I finally have something that mostly works. Attached are example input and result.

The algorithm I designed works as follows:

1. Compute a sum of Fourier transforms of each row and each column of the image.
2. For both sums, look for the 'base frequency', i.e. the size of the pixel grid. There are two variants here: if the pixel art does not have grid lines, the base frequency is indicated by periodic values very close to zero ("antipeaks"), and if it does, there are periodic peaks. Spacing between peaks / antipeaks corresponds to the number of pixels. I use an empirically derived scoring scheme.
3. Sample the image at the center of grid points. Currently I use bilinear sampling at the center of the pixel, but something more clever would be better to remove defacements. For instance, doing cluster analysis and picking the average of the most numerous cluster should work.
4. Quantize colors. I wanted to avoid having to specify the number of colors in advance, so I used single-link clustering in Lab color space. Complete-link would probably work better.
5. Output the resulting image as PNG.

The only tunable value in the algorithm is the clustering diameter; everything else is automatic. A value of deltaE = 8 seems to work fairly well.

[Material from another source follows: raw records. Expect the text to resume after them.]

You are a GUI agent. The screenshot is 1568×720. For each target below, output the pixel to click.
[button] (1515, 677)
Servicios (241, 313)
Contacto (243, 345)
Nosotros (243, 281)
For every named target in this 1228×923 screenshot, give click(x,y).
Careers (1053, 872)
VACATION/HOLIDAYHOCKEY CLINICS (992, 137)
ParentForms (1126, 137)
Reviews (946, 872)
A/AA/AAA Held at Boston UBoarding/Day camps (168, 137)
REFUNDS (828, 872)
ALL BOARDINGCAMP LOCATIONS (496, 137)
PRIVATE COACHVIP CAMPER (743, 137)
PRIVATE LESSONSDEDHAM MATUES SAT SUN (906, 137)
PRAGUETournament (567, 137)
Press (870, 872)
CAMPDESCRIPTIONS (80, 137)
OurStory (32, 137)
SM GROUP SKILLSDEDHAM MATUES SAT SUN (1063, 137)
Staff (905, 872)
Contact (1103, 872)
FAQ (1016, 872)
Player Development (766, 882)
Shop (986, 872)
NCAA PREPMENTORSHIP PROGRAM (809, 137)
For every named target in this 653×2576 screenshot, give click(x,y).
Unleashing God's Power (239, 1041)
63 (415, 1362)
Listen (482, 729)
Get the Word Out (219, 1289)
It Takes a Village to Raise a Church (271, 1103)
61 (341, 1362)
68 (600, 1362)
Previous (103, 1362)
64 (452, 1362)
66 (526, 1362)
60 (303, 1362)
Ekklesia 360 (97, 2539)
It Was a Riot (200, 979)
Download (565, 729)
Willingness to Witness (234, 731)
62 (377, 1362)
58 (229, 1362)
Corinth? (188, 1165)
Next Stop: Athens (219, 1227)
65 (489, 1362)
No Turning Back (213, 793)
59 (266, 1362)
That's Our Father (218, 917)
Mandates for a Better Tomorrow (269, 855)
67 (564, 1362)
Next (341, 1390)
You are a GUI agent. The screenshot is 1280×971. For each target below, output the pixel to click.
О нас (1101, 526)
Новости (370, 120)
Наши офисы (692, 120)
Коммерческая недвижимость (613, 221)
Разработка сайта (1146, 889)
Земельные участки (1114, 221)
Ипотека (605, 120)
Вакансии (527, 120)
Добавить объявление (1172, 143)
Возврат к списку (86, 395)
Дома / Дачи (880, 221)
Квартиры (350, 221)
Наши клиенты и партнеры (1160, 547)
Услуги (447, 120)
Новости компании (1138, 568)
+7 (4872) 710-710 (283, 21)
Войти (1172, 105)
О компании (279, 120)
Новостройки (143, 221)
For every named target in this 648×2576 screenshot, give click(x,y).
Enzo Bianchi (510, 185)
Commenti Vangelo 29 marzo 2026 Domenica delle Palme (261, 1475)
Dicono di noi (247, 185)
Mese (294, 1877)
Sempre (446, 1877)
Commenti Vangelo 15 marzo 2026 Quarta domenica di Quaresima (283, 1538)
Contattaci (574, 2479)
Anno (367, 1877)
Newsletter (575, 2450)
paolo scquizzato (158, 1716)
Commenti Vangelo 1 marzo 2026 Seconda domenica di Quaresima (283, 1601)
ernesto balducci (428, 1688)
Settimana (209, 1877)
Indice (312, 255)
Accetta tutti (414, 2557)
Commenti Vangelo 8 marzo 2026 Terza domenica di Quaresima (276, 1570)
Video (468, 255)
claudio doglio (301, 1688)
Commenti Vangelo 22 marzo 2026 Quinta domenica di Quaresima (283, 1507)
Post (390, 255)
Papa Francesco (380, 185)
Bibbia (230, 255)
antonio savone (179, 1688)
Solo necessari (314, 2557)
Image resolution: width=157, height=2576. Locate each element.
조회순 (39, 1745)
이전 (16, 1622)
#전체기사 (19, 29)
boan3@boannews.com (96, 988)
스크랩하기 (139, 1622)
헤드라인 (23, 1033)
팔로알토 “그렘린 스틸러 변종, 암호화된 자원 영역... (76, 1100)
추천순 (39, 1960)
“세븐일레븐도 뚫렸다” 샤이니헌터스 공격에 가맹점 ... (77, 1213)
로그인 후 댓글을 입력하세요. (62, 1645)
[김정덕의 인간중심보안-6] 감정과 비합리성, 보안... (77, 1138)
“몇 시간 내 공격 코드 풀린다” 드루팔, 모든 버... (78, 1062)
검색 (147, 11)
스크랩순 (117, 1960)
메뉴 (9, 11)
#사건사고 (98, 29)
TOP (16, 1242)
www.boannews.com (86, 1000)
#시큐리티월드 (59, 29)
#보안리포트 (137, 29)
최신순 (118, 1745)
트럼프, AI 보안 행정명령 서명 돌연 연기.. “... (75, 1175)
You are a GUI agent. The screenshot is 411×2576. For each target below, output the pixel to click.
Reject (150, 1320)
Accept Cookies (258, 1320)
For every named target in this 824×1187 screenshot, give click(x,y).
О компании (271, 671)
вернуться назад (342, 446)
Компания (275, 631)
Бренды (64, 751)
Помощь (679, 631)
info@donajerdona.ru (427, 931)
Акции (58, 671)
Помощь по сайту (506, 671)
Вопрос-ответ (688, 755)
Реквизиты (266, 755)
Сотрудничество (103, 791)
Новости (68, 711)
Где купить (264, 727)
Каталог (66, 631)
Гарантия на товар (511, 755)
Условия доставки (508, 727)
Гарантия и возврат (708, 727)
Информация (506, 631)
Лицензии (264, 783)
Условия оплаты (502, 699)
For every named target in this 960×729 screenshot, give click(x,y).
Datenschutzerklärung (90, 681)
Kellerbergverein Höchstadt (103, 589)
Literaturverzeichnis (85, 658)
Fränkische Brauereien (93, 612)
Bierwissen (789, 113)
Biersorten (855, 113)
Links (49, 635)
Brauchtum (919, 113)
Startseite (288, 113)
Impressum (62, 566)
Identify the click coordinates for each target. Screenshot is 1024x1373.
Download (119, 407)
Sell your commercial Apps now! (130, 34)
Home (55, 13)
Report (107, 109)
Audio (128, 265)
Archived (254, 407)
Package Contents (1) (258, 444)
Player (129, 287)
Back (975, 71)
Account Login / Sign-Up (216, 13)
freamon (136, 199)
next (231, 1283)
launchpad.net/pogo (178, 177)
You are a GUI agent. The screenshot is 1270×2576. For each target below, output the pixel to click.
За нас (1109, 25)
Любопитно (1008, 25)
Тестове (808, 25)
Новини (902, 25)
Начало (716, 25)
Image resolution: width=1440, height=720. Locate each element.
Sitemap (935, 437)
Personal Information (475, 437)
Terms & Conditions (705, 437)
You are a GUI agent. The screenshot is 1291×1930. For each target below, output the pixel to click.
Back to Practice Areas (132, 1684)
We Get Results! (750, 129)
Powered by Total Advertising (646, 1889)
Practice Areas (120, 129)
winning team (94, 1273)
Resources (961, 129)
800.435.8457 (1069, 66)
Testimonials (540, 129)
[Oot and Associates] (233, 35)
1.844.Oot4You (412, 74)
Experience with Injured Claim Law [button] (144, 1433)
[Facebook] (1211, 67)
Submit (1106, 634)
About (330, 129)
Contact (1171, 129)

The algorithm works very well if the following conditions are met:
1. Pixel size is at least 5-6.
2. Image borders are aligned with the pixel art grid.
3. There is no skew or other deformation of the image.

We can handle small pixel sizes, e.g. 2-5, by simply checking whether the art pixels given by these grid parameters contain approximately uniform colors.

Limitations 2 and 3 could be lifted by preprocessing the image before the FFT step. The Python script posted earlier in this thread can detect the edges of the pixel art, but it doesn't work well in some cases, for example in the case of sketches where the individual squares have jagged edges. However, I think the approach of doing a Hough transform to detect lines and then finding a projective transformation that straightens the image could be promising. Another idea is to find areas of approximately uniform color, mark them using something like flood fill, and then process the edges.

I will soon post the code publicly and then integrate this into Inkscape as an optional step in the Trace Pixel Art dialog, but can't give an ETA yet. I think late March is realistic for integration. I will need to factor out a few things which are more universally useful, e.g. conversion to Lab color space and color quantization, or use an external library such as Babl or LCMS.

Regards, Krzysztof